Wavelet-Based Time-Frequency Representations for Automatic Recognition of Emotions from Speech

Konferenz: Speech Communication - 12. ITG-Fachtagung Sprachkommunikation
05.10.2016 - 07.10.2016 in Paderborn, Deutschland

Tagungsband: Speech Communication

Seiten: 5Sprache: EnglischTyp: PDF

Persönliche VDE-Mitglieder erhalten auf diesen Artikel 10% Rabatt

Autoren:
Vasquez-Correa, J. C.; Arias-Vergara, T.; Vargas-Bonilla, J. F. (Faculty of Engineering, Universidad de Antioquia UdeA, Calle 70 No. 52-21, Medellin, Colombia)
Orozco-Arroyave, J. R. (Faculty of Engineering, Universidad de Antioquia UdeA, Calle 70 No. 52-21, Medellin, Colombi & Pattern Recognition Lab., Friedrich-Alexander-Universität Erlangen-Nürnberg, Germany)
Noeth, E. (Pattern Recognition Lab., Friedrich-Alexander-Universität Erlangen-Nürnberg, Germany)

Inhalt:
The interest in emotion recognition from speech has increased in the last decade. Emotion recognition can improve the quality of services and the quality of life of people. One of the main problems in emotion recognition from speech is to find suitable features to represent the phenomenon. This paper proposes new features based on the energy content of wavelet based time-frequency (TF) representations to model emotional speech.

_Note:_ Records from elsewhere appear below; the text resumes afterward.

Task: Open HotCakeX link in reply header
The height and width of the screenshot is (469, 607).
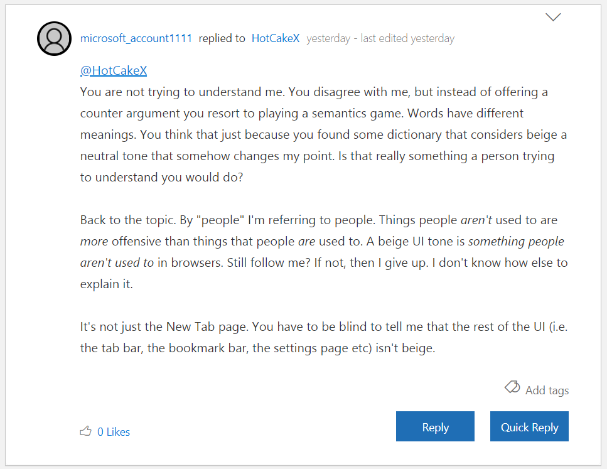Action: (276, 38)

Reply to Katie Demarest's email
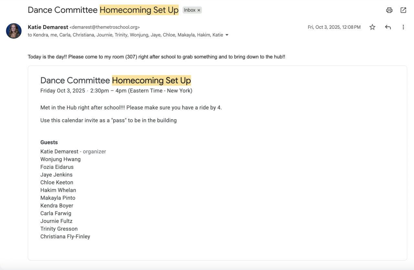tap(388, 27)
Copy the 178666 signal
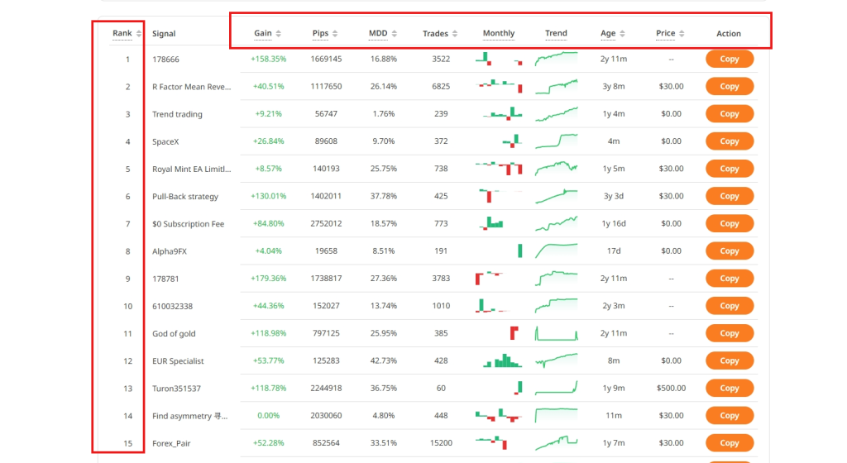The width and height of the screenshot is (847, 463). pyautogui.click(x=729, y=60)
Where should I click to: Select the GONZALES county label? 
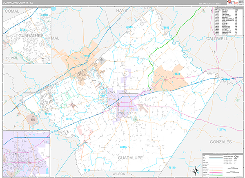(221, 141)
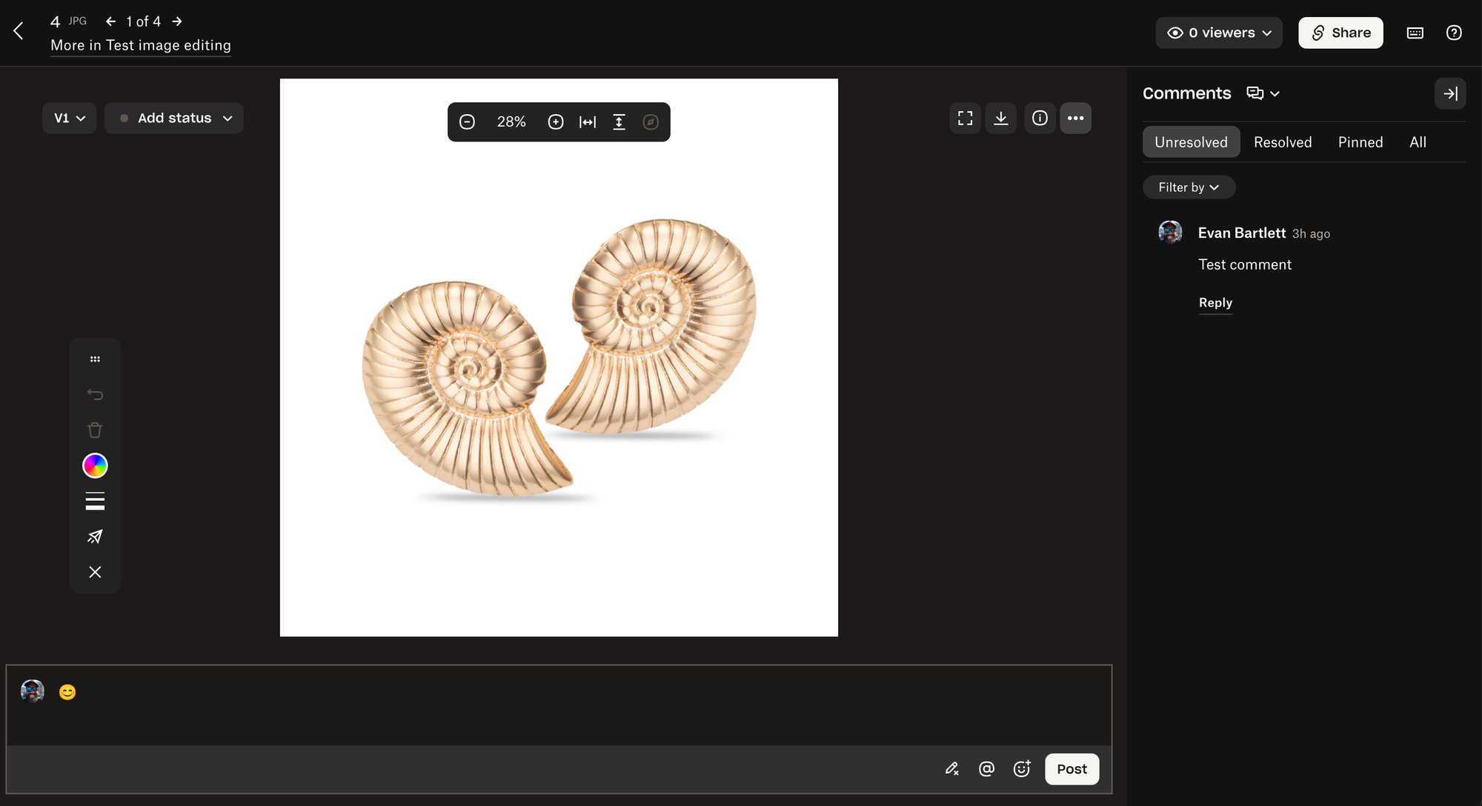Image resolution: width=1482 pixels, height=806 pixels.
Task: Click the zoom out minus icon
Action: (467, 122)
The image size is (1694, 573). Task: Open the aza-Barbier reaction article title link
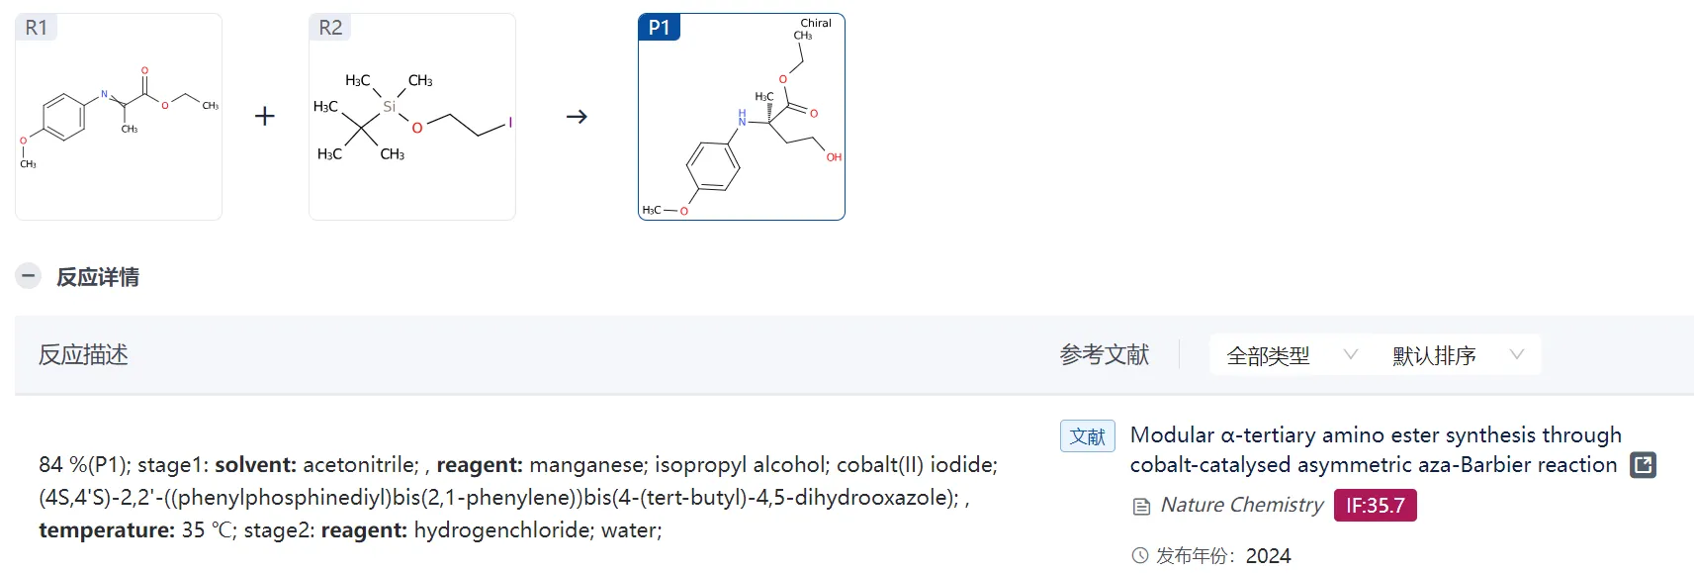1375,449
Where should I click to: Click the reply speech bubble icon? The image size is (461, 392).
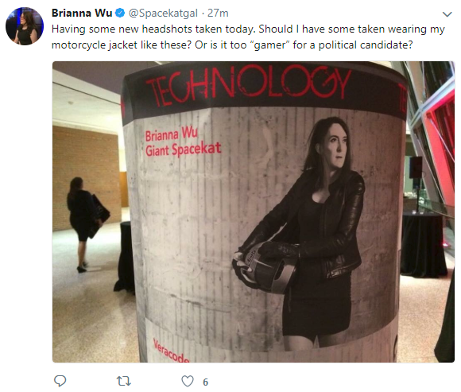[x=60, y=381]
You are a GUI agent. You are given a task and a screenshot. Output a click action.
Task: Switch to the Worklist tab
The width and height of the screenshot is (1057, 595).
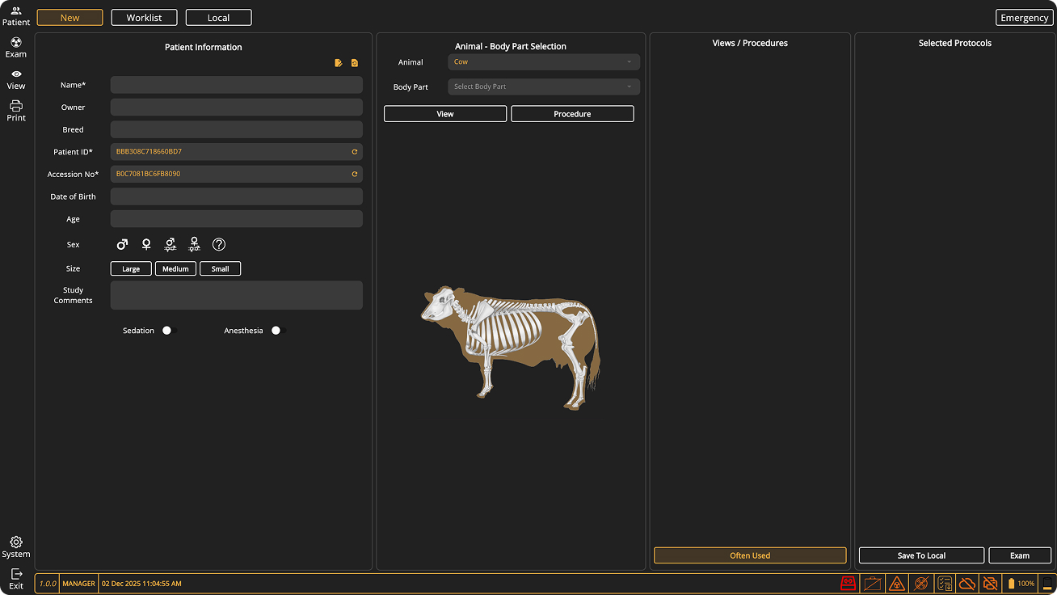144,18
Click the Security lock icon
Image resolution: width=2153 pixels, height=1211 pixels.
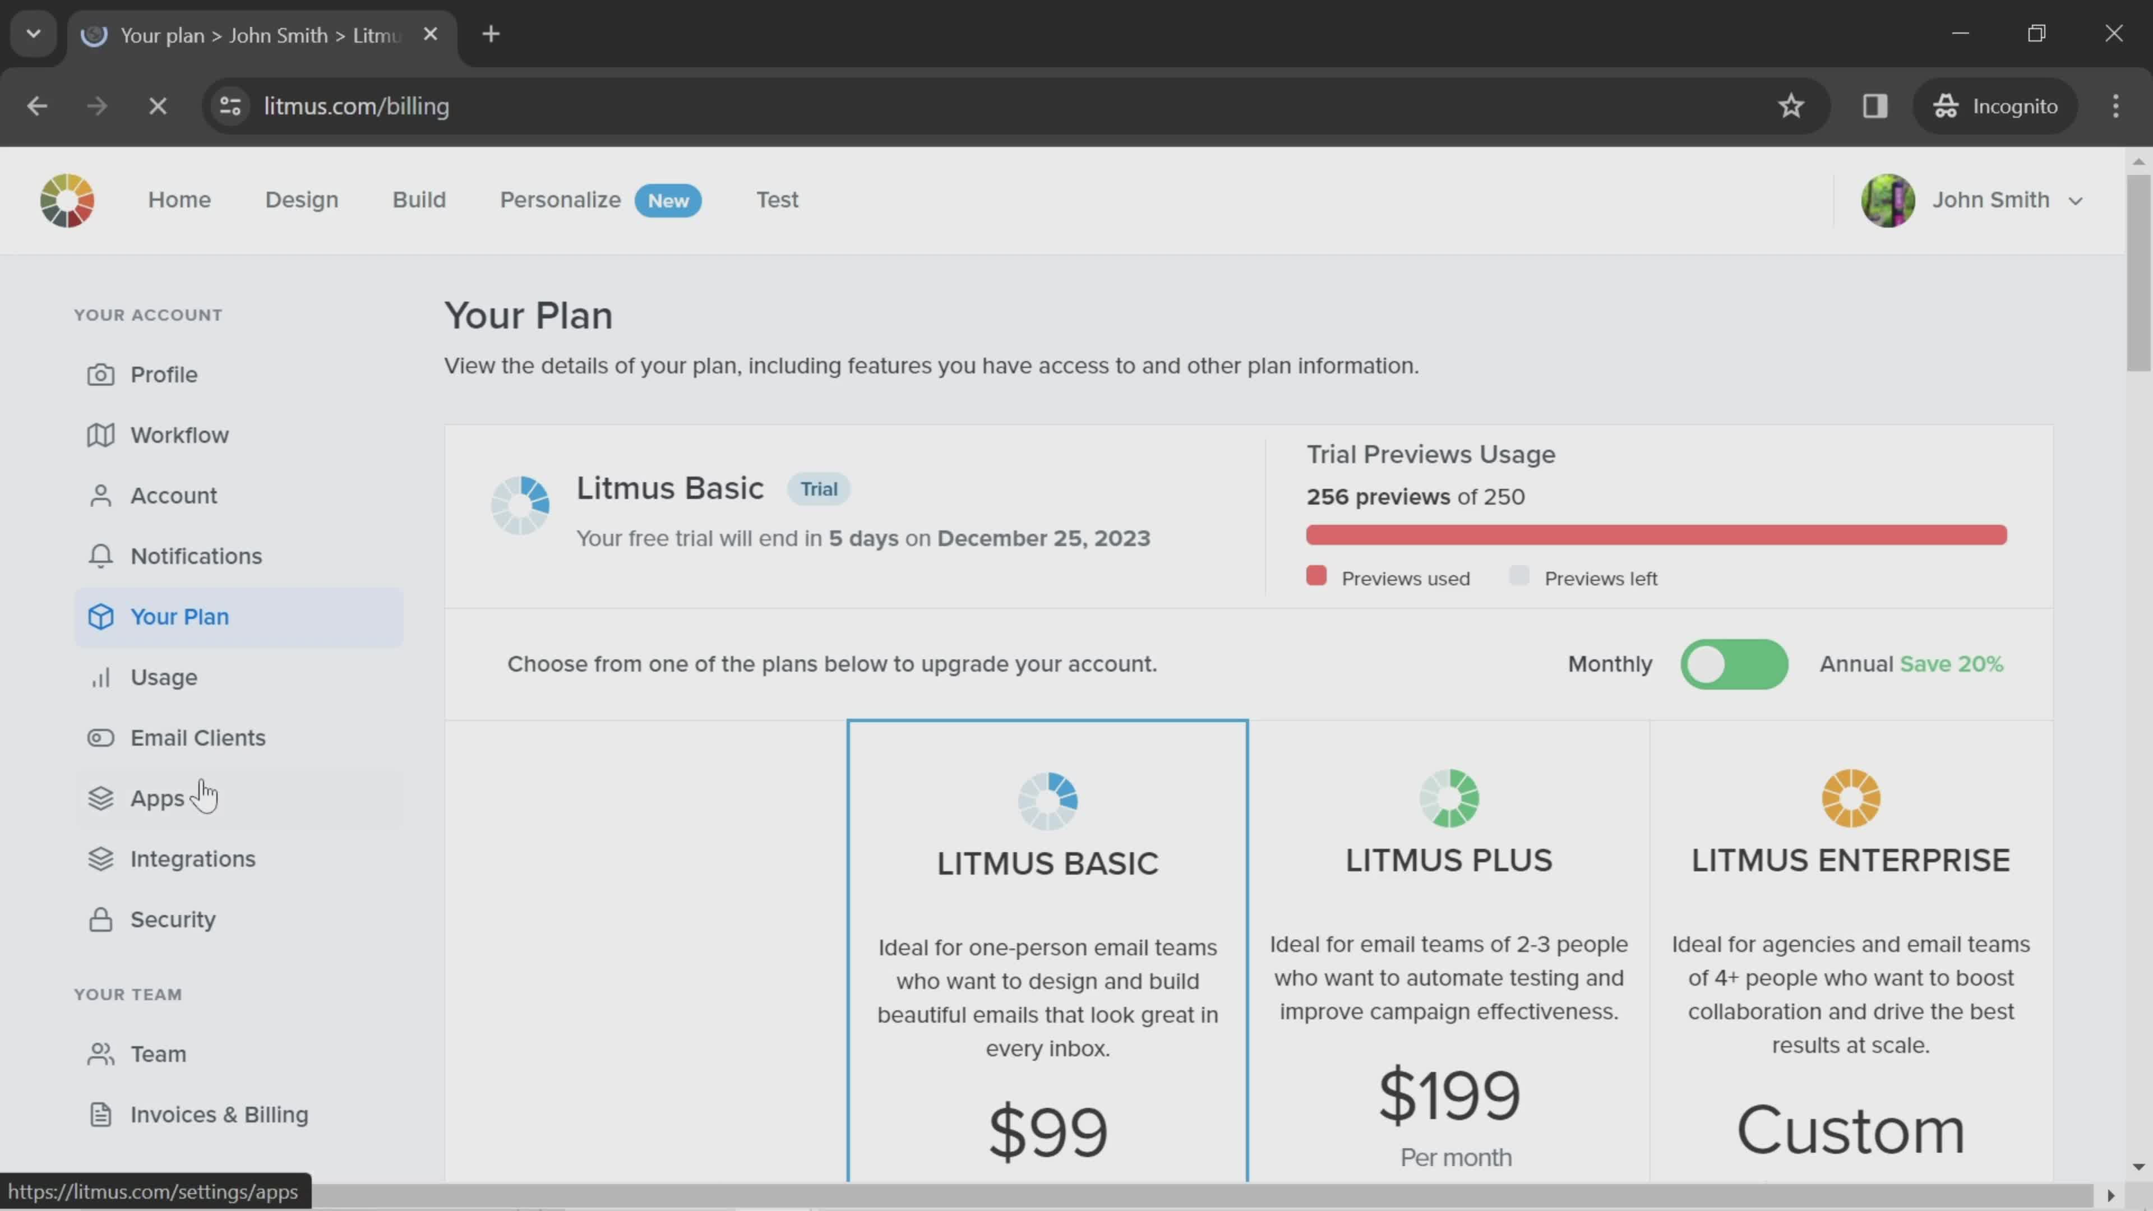tap(100, 919)
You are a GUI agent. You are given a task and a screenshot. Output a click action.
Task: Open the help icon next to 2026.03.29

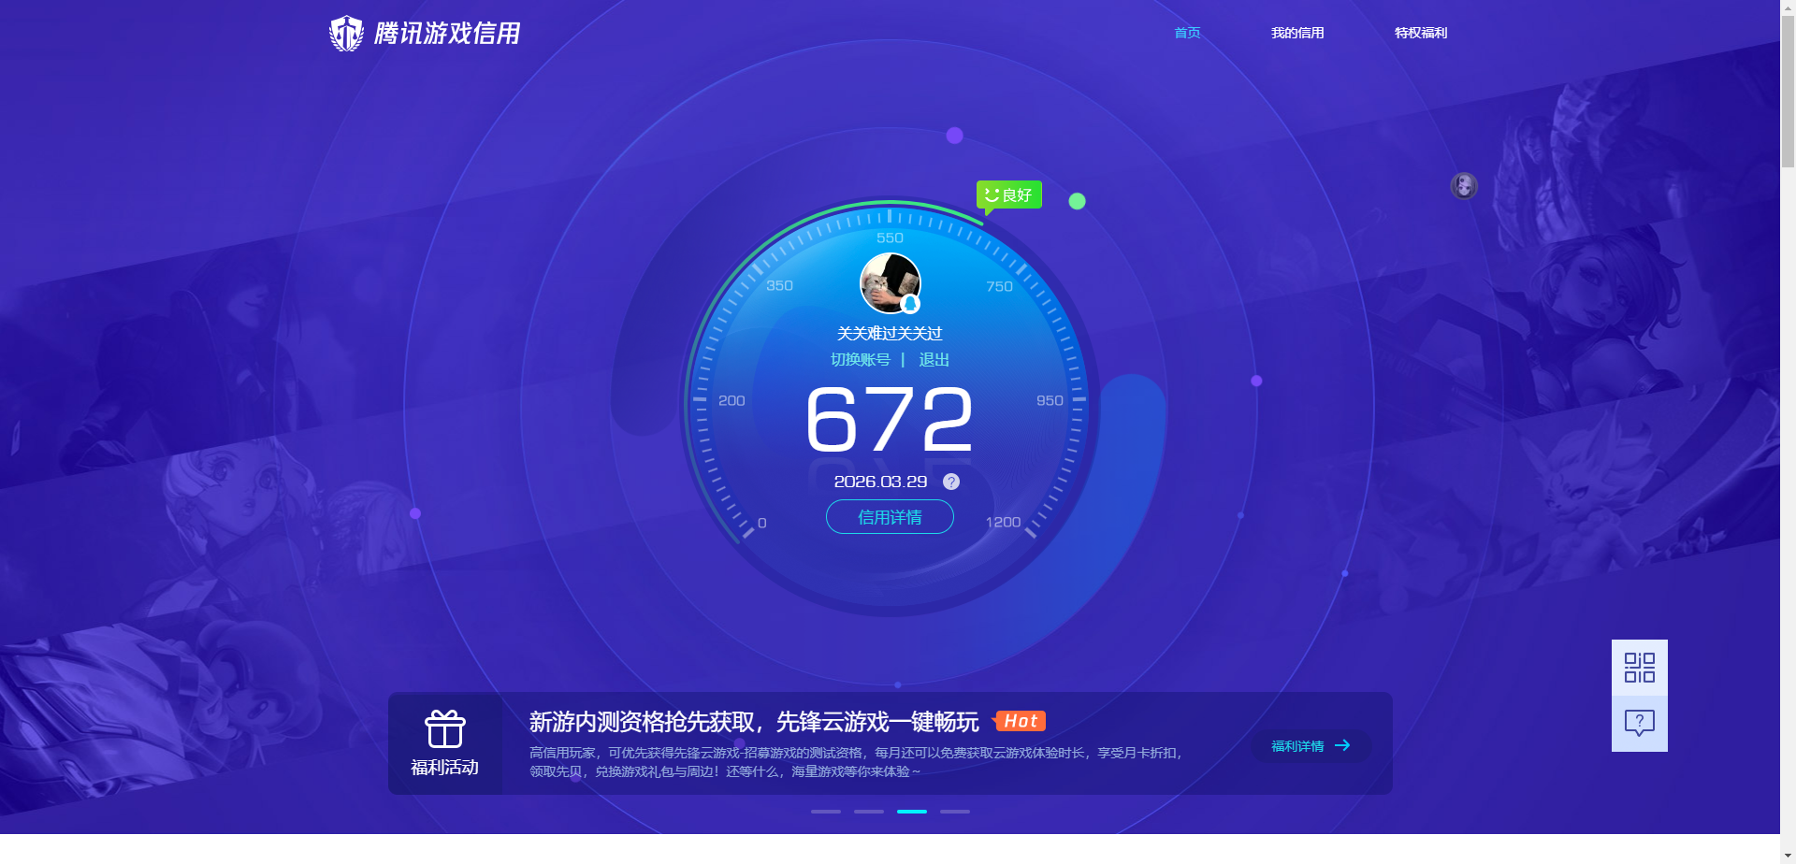coord(951,482)
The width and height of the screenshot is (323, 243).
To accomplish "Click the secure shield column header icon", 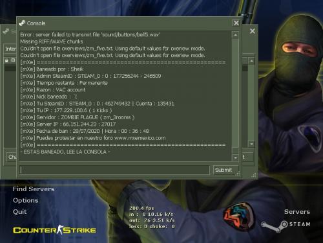I will pyautogui.click(x=14, y=60).
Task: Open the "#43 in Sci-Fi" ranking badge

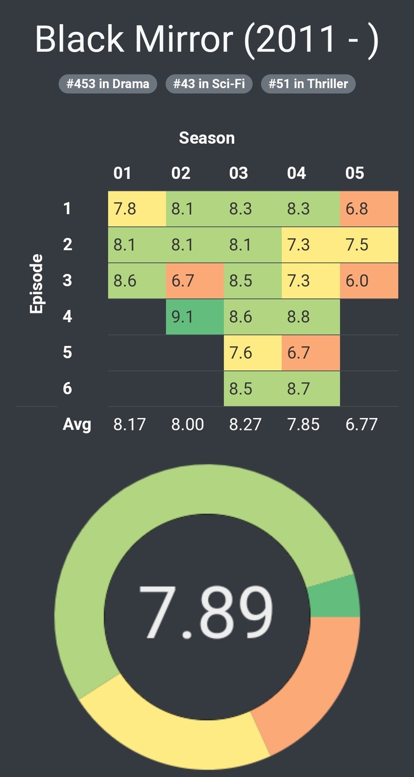Action: (209, 84)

Three TF representations are considered: (1) the continuous wavelet transform, (2) the bionic wavelet transform, and (3) the synchro-squeezed wavelet transform. The classification is performed using GMM supervectors. Different classification problems are addressed, including high vs. low arousal, positive vs. negative valence, and multiple emotions. The results indicate that the proposed features are useful to classify high vs. low arousal emotions, and that the features derived from the synchro-squeezed wavelet transform are more suitable than the other two approaches to model emotional speech.